* [Aim of the task] Reproduce the material word for word, beginning at the line containing "Tap the Categoria" and continuing through the line containing "Pick the registration", with both of those lines included.

* [Record list]
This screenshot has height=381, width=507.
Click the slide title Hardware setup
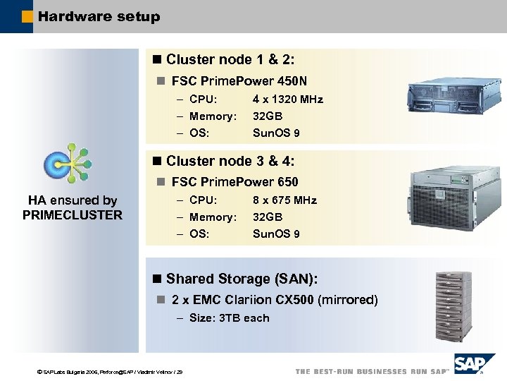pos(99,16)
--
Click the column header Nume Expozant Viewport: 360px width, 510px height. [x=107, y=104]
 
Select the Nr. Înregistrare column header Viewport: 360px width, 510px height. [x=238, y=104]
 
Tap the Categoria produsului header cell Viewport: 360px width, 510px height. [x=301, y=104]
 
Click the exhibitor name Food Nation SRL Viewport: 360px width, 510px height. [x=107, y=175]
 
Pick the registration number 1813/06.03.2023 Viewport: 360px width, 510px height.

* [Finished task]
Tap the Categoria produsului header cell Viewport: 360px width, 510px height. [x=301, y=104]
 
Click the exhibitor name Food Nation SRL Viewport: 360px width, 510px height. [x=107, y=175]
 
Pick the registration number 1813/06.03.2023 Viewport: 360px width, 510px height.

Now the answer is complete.